### Collected data:
—————

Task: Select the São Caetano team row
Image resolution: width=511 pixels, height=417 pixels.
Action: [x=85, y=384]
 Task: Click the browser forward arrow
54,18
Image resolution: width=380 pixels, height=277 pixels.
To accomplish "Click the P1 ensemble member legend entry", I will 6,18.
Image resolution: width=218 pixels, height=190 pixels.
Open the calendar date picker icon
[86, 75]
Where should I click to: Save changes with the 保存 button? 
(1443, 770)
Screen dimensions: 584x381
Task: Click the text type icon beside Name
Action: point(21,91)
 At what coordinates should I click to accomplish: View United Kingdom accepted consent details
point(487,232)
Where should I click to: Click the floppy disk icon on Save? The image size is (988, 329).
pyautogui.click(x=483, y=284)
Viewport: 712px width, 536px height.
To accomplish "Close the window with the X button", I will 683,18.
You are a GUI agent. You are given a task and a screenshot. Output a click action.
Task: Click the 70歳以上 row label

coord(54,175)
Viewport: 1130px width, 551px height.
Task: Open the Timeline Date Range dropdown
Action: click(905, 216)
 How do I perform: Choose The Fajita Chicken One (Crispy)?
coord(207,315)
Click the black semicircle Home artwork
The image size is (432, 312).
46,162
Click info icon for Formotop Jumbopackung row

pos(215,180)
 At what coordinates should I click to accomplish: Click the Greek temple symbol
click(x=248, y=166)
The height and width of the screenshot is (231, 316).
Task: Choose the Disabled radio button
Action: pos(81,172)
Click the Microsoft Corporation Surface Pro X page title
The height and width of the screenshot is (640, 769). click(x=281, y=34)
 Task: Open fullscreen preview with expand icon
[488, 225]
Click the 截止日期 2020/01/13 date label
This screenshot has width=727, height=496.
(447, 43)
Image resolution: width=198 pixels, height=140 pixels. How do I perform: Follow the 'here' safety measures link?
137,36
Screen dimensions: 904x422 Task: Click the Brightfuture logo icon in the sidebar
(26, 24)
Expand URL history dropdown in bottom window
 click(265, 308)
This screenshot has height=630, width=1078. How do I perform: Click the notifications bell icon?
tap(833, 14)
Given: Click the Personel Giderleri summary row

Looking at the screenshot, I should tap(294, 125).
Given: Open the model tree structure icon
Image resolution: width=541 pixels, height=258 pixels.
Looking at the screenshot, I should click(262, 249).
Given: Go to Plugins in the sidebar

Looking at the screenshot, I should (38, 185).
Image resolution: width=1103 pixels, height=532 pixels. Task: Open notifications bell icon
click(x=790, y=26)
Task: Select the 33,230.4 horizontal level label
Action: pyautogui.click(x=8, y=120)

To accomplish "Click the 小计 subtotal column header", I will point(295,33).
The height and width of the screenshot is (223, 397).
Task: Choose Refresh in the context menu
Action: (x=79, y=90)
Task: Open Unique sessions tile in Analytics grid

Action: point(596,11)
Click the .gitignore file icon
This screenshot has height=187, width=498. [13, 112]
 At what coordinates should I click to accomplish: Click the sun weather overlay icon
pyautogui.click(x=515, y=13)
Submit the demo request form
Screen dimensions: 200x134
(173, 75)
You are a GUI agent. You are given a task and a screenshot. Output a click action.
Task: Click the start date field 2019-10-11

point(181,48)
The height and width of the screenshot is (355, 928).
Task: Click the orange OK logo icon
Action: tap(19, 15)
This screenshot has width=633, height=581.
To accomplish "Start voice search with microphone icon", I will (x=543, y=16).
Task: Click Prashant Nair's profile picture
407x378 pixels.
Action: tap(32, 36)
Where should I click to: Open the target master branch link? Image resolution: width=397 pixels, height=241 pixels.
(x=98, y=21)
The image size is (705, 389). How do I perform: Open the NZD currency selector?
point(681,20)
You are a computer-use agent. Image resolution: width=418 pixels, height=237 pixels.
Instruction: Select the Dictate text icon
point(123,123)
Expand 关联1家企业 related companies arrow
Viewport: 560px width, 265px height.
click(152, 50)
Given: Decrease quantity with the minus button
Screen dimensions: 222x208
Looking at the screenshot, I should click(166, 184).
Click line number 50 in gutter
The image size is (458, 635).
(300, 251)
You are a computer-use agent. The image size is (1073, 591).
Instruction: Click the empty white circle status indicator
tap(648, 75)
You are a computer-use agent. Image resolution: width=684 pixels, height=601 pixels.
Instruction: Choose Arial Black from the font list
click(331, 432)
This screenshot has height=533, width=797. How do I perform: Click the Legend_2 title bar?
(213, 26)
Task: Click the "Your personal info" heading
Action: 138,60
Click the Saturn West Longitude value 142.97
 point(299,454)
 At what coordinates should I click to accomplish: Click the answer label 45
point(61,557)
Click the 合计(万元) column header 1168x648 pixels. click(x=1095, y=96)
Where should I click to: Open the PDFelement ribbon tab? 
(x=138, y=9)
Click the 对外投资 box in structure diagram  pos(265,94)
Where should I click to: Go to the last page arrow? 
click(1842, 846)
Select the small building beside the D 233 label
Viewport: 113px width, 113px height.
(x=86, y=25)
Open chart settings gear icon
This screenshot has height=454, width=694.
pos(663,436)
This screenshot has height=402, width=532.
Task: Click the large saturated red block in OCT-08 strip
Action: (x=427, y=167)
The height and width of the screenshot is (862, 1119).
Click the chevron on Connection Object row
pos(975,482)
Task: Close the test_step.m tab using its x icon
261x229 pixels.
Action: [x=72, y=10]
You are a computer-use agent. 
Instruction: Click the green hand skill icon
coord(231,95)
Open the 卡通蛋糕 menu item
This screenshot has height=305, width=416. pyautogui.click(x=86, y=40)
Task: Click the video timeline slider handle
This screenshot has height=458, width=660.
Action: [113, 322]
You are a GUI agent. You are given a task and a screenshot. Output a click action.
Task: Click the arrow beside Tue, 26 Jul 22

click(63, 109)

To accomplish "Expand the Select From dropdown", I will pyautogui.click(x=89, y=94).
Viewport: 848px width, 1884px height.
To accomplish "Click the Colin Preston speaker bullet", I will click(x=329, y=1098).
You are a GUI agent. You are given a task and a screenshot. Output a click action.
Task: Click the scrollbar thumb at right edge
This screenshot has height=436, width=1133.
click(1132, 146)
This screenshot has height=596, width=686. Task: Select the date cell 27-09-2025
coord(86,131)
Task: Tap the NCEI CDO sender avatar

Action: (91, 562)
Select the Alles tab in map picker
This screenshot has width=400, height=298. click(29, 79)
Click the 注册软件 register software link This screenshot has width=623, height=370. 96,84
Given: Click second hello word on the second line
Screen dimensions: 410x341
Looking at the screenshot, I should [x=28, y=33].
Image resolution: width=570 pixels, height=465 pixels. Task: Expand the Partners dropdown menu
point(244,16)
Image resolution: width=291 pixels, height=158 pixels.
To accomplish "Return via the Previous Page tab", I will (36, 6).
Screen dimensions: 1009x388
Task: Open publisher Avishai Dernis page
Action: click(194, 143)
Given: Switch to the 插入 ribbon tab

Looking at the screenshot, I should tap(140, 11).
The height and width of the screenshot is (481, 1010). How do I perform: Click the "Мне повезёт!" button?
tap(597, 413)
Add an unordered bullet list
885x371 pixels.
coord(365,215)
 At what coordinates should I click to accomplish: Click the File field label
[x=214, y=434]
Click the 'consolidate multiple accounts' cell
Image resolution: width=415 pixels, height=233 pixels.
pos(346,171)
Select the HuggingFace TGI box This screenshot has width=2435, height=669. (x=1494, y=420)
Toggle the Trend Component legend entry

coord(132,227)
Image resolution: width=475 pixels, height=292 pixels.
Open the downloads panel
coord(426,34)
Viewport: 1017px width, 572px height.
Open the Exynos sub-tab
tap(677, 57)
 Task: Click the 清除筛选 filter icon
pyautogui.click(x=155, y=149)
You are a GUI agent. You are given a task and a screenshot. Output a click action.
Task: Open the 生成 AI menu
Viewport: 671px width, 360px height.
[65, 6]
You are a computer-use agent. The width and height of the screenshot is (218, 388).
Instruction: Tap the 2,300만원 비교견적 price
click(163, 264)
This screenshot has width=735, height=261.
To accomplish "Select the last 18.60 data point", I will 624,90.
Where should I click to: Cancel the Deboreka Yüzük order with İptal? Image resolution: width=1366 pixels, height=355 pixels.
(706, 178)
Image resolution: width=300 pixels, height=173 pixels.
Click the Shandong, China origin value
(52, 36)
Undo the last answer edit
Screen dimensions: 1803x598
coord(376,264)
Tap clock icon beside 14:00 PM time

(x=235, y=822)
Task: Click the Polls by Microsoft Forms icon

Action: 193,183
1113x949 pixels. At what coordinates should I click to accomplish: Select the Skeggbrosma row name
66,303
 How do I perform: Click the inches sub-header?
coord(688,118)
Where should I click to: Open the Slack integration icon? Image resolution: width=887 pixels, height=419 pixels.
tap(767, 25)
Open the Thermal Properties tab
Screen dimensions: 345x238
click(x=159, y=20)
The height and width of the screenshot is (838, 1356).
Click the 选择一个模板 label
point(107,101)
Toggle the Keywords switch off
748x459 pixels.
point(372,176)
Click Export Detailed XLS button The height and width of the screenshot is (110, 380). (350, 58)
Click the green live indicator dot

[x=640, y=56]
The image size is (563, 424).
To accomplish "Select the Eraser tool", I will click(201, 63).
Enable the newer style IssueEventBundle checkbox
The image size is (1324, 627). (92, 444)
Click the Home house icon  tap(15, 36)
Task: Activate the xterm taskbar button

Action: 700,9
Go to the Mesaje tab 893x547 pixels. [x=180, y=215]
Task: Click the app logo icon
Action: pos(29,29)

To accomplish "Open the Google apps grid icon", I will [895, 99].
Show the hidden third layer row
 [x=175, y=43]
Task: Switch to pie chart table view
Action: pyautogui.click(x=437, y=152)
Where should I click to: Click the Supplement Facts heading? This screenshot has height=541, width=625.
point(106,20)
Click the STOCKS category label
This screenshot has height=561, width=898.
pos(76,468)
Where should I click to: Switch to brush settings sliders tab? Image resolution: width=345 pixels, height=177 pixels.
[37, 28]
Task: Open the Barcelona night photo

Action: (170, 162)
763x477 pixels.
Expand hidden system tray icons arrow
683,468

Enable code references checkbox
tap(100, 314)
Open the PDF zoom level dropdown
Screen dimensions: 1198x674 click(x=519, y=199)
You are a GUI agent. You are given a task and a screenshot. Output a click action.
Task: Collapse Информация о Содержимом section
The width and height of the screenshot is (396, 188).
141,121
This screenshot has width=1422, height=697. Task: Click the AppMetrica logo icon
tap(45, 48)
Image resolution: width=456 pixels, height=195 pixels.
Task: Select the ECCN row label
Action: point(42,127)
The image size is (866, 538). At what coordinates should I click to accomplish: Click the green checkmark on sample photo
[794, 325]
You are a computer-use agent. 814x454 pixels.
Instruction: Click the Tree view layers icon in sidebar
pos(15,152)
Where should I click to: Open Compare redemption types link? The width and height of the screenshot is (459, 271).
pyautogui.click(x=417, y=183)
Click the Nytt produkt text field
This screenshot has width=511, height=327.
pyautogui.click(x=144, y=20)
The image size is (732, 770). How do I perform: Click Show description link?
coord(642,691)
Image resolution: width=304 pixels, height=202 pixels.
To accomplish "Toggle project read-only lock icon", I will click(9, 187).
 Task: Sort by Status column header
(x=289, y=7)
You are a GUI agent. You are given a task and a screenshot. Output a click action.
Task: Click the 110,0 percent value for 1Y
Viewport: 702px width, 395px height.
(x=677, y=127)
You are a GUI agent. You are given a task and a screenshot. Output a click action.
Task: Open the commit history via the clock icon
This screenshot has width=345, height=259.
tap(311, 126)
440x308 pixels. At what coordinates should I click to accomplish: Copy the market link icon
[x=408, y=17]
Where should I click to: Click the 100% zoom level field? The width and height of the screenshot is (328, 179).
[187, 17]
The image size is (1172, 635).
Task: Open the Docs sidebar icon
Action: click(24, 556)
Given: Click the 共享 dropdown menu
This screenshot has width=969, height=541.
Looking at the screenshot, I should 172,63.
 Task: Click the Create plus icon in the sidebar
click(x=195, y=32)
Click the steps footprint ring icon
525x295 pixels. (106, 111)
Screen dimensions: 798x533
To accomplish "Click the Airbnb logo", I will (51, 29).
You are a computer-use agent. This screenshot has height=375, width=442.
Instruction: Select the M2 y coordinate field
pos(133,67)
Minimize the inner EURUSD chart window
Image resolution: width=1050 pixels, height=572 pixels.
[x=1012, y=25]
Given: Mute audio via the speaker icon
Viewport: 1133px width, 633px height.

—————

### Task statement:
How many lines in the records above hold the string "structure"? Only the number is wanted.

### Output for this task:
2